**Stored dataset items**
□ □ □ □

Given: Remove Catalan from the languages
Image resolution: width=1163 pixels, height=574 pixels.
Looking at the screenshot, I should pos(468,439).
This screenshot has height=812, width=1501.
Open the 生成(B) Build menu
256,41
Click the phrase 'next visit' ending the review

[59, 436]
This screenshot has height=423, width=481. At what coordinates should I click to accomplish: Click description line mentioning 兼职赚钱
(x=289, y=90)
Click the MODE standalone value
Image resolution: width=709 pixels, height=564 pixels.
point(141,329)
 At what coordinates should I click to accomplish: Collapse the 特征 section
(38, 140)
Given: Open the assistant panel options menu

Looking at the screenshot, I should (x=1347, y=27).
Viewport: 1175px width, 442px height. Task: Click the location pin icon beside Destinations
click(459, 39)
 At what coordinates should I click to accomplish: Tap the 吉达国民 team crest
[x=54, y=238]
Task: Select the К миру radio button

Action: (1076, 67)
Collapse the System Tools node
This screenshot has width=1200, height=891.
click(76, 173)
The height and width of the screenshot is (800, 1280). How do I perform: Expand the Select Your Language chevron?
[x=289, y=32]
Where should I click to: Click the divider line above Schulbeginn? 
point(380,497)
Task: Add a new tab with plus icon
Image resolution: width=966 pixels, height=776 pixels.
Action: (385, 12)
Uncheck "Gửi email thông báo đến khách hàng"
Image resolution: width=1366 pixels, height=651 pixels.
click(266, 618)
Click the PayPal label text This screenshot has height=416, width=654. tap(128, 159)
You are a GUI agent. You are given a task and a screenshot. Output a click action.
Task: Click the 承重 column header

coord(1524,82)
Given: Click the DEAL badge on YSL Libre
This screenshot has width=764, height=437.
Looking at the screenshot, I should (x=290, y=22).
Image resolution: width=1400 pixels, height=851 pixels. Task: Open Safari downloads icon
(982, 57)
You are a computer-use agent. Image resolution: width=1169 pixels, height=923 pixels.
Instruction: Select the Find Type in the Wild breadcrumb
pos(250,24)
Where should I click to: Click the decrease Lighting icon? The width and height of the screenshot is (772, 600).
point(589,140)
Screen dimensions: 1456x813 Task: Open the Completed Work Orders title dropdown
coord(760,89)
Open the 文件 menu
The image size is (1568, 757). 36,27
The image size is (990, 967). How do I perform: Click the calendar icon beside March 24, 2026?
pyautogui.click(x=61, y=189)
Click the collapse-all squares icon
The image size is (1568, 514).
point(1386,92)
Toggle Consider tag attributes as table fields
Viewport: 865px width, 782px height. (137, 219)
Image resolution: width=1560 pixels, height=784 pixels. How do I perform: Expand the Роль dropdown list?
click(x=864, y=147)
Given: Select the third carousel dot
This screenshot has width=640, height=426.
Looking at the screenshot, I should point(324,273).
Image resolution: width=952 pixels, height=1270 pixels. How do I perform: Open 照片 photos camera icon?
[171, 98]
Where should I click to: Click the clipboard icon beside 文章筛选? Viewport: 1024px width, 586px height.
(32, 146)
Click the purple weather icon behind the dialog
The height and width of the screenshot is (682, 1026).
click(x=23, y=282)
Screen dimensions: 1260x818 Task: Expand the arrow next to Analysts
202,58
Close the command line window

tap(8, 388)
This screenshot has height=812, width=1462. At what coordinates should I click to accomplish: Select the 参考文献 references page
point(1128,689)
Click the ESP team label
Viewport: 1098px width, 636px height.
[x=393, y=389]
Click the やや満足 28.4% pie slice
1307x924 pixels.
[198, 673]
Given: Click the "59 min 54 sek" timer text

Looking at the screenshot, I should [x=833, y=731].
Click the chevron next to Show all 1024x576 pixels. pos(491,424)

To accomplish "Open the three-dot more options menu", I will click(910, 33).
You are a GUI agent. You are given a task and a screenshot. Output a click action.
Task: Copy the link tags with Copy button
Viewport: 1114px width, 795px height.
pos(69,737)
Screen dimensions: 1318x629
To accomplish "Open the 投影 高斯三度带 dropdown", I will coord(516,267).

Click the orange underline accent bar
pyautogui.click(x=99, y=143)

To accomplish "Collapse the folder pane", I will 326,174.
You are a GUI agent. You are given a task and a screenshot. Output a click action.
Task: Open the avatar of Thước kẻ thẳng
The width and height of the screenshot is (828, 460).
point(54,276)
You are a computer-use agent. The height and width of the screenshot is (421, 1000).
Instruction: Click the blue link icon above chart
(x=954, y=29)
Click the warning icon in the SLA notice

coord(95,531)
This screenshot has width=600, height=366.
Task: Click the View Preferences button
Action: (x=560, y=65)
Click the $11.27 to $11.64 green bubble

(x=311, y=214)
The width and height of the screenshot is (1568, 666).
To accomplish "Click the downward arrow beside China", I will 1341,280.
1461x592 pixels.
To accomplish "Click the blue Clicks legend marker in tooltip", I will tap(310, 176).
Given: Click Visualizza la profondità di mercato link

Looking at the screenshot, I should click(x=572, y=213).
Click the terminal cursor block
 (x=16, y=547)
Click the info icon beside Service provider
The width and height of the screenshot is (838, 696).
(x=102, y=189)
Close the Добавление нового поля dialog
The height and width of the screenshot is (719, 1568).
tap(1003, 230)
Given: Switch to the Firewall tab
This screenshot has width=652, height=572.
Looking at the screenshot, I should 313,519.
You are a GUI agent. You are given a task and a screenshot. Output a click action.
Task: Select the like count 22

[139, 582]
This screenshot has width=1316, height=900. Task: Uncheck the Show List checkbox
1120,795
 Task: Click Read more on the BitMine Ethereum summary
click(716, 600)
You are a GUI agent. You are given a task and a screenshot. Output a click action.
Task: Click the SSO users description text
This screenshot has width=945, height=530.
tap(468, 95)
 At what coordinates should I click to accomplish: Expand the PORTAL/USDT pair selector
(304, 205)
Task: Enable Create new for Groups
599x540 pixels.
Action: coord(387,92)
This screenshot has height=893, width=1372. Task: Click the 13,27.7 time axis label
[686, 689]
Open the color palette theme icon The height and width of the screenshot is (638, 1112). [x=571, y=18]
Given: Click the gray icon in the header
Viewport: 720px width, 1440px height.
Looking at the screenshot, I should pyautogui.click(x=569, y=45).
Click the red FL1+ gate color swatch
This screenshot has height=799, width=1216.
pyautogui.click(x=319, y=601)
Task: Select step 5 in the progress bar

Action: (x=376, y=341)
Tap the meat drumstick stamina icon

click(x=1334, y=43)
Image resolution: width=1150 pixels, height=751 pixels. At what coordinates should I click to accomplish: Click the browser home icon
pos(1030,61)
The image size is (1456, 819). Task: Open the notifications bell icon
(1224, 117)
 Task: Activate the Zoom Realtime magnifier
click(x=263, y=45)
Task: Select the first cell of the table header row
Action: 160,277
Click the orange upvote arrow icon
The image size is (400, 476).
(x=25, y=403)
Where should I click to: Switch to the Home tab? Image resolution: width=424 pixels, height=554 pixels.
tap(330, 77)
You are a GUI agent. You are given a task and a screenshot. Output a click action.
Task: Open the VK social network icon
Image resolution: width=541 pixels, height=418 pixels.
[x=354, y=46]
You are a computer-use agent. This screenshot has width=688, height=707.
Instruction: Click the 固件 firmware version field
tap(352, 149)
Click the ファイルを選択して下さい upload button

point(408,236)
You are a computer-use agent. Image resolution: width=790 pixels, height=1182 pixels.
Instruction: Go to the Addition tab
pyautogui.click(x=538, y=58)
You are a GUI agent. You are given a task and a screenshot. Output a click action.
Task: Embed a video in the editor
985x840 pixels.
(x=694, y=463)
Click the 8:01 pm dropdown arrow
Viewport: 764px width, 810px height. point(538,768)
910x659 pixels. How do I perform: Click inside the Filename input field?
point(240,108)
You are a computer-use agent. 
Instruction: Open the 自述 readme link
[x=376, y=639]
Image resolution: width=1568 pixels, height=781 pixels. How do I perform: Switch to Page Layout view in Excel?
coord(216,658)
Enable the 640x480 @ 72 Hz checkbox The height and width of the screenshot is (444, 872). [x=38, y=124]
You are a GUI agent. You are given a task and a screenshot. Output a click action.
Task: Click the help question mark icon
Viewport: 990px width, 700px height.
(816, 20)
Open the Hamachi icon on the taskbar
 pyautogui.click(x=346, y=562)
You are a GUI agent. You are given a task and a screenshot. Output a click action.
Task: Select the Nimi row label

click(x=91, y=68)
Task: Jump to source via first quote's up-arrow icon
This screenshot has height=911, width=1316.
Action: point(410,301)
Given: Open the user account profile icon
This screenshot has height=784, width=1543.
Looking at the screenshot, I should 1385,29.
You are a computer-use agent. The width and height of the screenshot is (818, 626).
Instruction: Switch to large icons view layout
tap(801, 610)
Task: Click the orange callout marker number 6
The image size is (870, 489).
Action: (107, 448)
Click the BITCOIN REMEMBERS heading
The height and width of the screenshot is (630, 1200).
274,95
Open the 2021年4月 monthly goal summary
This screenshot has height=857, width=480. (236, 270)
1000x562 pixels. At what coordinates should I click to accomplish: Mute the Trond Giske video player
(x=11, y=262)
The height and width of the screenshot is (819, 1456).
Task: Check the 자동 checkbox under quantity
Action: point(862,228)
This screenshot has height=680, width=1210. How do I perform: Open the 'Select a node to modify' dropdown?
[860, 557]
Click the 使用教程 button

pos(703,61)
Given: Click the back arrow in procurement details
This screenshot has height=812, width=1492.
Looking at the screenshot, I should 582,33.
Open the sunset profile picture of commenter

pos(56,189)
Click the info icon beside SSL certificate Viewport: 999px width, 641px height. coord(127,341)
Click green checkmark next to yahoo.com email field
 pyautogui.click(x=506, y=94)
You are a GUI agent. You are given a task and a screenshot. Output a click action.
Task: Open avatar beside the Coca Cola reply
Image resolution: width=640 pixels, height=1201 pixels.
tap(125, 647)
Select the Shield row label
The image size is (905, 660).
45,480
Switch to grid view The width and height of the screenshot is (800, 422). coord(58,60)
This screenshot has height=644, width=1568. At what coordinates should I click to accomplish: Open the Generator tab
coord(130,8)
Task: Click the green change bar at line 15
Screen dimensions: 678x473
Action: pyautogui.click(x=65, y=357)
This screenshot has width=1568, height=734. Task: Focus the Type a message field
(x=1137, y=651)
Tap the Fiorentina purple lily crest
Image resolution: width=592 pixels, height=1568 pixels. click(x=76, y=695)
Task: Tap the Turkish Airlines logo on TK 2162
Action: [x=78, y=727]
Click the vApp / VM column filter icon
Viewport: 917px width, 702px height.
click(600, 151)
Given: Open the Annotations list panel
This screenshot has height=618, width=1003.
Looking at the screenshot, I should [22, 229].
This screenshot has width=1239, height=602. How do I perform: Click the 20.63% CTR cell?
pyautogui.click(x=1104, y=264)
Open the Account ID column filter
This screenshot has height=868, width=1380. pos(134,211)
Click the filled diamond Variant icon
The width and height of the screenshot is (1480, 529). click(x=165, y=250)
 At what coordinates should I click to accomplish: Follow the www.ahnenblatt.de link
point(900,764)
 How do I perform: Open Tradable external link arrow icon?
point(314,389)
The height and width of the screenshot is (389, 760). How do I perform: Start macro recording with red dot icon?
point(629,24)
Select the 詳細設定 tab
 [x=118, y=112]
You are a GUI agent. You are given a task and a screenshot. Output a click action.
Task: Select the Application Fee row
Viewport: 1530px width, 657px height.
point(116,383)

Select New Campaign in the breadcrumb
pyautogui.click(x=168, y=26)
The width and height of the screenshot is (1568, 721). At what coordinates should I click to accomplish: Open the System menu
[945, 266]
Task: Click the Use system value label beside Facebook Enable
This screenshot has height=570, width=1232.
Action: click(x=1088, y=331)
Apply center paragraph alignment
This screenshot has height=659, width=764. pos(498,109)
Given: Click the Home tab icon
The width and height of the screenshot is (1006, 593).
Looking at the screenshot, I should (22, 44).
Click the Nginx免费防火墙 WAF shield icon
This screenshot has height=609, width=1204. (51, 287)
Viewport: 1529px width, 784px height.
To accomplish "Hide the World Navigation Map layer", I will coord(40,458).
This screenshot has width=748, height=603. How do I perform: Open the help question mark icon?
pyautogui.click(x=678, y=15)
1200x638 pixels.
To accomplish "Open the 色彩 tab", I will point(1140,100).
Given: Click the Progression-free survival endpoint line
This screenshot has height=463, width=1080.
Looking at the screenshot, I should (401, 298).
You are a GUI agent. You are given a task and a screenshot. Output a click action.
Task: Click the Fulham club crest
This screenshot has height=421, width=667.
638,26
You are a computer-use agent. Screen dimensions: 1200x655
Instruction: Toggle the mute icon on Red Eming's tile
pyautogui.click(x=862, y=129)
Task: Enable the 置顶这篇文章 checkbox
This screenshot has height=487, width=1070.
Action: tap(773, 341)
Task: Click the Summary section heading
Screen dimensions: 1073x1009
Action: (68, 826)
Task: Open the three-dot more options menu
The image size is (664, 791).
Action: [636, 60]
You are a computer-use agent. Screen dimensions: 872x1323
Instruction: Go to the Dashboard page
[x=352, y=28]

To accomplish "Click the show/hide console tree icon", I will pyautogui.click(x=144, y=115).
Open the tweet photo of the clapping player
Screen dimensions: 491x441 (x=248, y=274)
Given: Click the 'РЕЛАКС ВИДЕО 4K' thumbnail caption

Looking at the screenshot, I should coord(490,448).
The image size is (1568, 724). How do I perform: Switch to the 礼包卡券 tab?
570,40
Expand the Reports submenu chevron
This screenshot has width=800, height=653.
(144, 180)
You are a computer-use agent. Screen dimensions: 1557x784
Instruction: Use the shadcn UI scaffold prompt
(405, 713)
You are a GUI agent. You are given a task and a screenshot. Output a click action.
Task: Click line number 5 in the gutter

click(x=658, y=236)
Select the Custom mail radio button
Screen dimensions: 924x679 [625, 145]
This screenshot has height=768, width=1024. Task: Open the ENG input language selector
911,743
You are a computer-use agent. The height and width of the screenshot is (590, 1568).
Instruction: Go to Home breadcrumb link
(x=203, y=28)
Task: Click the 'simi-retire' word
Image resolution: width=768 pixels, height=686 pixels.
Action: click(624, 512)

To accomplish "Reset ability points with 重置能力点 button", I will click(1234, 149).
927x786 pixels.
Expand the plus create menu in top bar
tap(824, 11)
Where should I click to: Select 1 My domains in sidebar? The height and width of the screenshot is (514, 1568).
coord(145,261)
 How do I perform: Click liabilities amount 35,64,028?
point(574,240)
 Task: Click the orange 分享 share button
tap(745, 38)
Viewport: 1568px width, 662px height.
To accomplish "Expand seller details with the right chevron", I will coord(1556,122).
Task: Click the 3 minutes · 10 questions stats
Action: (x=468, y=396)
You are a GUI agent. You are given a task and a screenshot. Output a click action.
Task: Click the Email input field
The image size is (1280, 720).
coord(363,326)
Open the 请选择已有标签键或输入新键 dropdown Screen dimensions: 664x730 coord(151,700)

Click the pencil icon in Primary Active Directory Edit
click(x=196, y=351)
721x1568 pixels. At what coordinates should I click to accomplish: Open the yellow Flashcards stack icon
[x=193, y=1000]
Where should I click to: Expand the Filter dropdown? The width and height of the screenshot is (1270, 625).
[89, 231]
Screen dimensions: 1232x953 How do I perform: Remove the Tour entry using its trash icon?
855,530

□ □ □ □

**SHORT EXERCISE**
Write out the lines from the one containing "Select the Custom mail radio button" through the one containing "coord(145,261)" as a numbered list, leaving out any blank lines.

**THE RESPONSE**
1. Select the Custom mail radio button
2. Screen dimensions: 924x679 [625, 145]
3. This screenshot has height=768, width=1024. Task: Open the ENG input language selector
4. 911,743
5. You are a computer-use agent. The height and width of the screenshot is (590, 1568).
6. Instruction: Go to Home breadcrumb link
7. (x=203, y=28)
8. Task: Click the 'simi-retire' word
9. Image resolution: width=768 pixels, height=686 pixels.
10. Action: click(624, 512)
11. To accomplish "Reset ability points with 重置能力点 button", I will click(1234, 149).
12. 927x786 pixels.
13. Expand the plus create menu in top bar
14. tap(824, 11)
15. Where should I click to: Select 1 My domains in sidebar? The height and width of the screenshot is (514, 1568).
16. coord(145,261)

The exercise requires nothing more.